Supplied information:
+++

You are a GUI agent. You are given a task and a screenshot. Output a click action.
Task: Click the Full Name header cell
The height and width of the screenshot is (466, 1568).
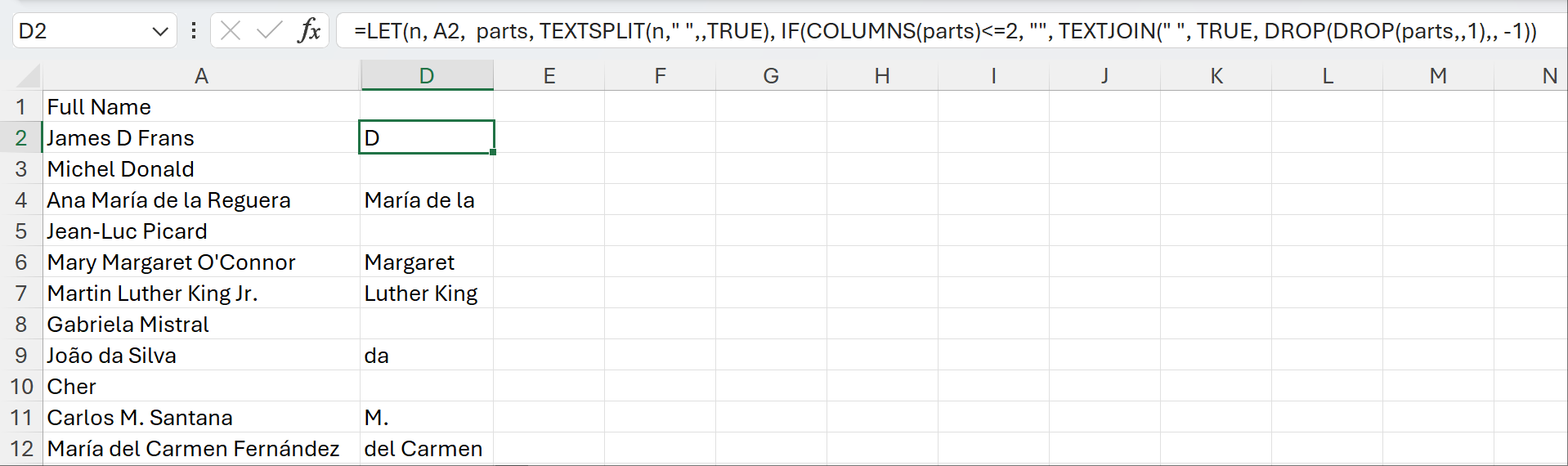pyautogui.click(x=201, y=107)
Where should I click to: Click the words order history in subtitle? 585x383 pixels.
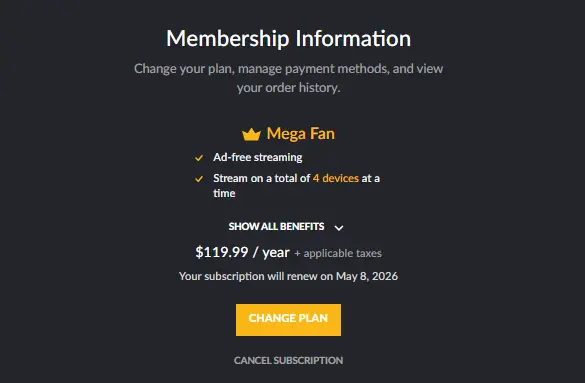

+++

Short exercise:
Could you write out every line of the material above word for word, leaving the pictures out?

Solved problem:
You are a GUI agent. You are given a task and a screenshot. Output a click action.
Task: Click the Full Name header cell
The height and width of the screenshot is (466, 1568).
pyautogui.click(x=201, y=107)
Where should I click to: Click the words order history in subtitle? 585x383 pixels.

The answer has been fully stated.